Exercise details: Search the data below for the word "point" and report how many lines contain it, with no added words.

Data section:
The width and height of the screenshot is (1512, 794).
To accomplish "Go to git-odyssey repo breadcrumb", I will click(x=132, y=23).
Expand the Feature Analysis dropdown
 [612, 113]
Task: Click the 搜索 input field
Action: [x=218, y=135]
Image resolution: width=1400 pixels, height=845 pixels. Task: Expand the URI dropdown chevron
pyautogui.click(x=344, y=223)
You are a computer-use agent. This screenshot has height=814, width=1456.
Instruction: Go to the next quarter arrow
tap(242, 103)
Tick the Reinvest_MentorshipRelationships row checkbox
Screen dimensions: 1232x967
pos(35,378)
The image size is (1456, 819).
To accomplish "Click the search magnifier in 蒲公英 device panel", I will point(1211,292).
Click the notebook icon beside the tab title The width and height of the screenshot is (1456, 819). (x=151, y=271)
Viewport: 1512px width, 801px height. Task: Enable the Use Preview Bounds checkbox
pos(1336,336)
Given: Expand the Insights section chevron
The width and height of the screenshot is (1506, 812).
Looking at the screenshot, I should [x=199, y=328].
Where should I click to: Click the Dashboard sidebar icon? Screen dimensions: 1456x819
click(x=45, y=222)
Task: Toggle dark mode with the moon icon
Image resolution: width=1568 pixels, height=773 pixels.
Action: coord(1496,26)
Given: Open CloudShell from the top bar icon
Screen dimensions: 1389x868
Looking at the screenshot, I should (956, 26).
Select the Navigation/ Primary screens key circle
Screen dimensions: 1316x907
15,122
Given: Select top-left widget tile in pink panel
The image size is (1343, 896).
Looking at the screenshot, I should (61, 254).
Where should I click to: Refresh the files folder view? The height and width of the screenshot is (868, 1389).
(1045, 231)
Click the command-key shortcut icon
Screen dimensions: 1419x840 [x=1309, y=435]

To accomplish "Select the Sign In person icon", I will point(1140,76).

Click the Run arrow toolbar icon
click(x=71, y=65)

Answer for the task: 2